とりあえず一言言うならば…伊坂幸太郎という作家に出会えて、幸せ!
本当にその一言で片付けてもいいくらいの感想なのです(笑)。
「表紙もイイし、きっとお気に入りの作品になるのだろうな…」と、伊坂幸太郎を読み始めて本屋で見たときから内容も知らないくせに勝手に予想していたこの作品だったのですが、もうまさに!! 私の直感ってすごいなあ(笑)。
本当に面白いのです。大好きなのです。力いっぱい叫びたいくらいです。伊坂幸太郎、好きだー!!
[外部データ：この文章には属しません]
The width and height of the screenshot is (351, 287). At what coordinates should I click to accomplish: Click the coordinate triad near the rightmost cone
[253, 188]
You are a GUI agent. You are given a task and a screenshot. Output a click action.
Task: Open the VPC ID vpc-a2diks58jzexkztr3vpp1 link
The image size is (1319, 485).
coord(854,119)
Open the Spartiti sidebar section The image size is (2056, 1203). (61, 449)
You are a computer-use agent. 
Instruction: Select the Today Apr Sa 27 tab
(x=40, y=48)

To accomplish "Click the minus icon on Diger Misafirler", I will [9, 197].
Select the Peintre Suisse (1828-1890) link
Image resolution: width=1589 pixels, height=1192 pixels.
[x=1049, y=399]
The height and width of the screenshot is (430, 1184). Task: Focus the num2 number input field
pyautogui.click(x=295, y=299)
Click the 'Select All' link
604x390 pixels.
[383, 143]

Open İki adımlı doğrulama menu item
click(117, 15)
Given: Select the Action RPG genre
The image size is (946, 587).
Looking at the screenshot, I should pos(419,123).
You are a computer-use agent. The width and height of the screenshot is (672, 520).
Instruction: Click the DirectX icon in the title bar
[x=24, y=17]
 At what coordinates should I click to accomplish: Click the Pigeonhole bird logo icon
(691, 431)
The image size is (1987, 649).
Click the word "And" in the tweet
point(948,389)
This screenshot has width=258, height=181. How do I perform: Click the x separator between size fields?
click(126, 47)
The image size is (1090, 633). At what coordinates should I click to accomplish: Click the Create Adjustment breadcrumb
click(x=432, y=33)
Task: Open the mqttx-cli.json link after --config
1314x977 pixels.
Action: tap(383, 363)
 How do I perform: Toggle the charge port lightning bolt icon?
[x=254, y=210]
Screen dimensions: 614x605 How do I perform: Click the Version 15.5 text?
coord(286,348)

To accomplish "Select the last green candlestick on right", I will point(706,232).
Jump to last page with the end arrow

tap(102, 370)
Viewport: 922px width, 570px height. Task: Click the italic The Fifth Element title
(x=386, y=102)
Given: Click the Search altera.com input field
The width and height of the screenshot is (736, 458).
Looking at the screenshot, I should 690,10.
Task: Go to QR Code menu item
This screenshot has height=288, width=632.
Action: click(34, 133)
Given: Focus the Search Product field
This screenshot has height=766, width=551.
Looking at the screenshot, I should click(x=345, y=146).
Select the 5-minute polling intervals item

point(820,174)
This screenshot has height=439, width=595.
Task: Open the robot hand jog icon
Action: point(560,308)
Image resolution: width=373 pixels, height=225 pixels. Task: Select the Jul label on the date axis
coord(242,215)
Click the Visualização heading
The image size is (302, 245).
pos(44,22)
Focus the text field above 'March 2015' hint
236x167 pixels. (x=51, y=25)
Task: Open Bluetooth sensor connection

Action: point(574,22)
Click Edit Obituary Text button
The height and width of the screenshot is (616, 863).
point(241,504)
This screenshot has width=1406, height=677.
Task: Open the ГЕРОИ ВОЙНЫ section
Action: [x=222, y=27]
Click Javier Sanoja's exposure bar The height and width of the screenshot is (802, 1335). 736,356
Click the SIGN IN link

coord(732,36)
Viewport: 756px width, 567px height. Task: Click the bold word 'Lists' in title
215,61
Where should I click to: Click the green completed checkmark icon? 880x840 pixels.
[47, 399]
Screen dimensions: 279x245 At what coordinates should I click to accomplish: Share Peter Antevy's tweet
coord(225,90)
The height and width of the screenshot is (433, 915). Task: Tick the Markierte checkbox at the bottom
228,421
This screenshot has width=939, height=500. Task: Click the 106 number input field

いわゆる連作短編という形の小説はもともと好きなのですが、今回は別格でお気に入りです。作者ご本人曰く「短編集のふりをした長編小説」だそうですが、何でもいいです。面白いのです。
どうしてこの作品が直木賞を取れなかったのか、謎です。というか、私にはこの作品を「嫌い」になる人がどういう人なのか想像がつかないのです。まあ陣内というキャラクターが嫌い(ニガテ)、という人はいるのでしょうが…。まあ、そういう人に対しては、「もったいないなあ」と私はニヤニヤするだけなんですが。
伊坂幸太郎作品を読んでいて非常に心地良いのは、読んだあとに「幸せ」な気分になることです。これまでの作品もそういう後味が非常に気持ちよかったのですが、本作はそれが最大限に見せ付けられる作品だと思っています。
短編の形をしたひとつひとつの物語も、どれもこれも見事にツボを刺激してくれる心憎い演出がされていたり。それぞれが終わるたびに思わず笑顔になってしまうような作品達ばかりなのですが、中でも「チルドレンII」は出色の出来だと思います。これのラストは本当に本当に大好きです。
そのひとつひとつが最後に繋がり、物語が終わった瞬間、さらなる「幸せ」が胸をいっぱいにしてくれる…この心地よさといったら、もう本当にたまらないのです。
もちろん、キャラクターは今回もたまらなく魅力的。1つ1つの物語では主役でないくせに、間違いなくこの作品の主役である陣内といい、その友達である鴨居といい、目の不自由な永瀬といい、ベスといい、一人一人が非常に素敵な魅力を持った人物。
ずっとずっと手元に置いておきたい、私にとって大切な1冊になりました。(ちなみに「オーデュボンの祈り」もそういう作品です。)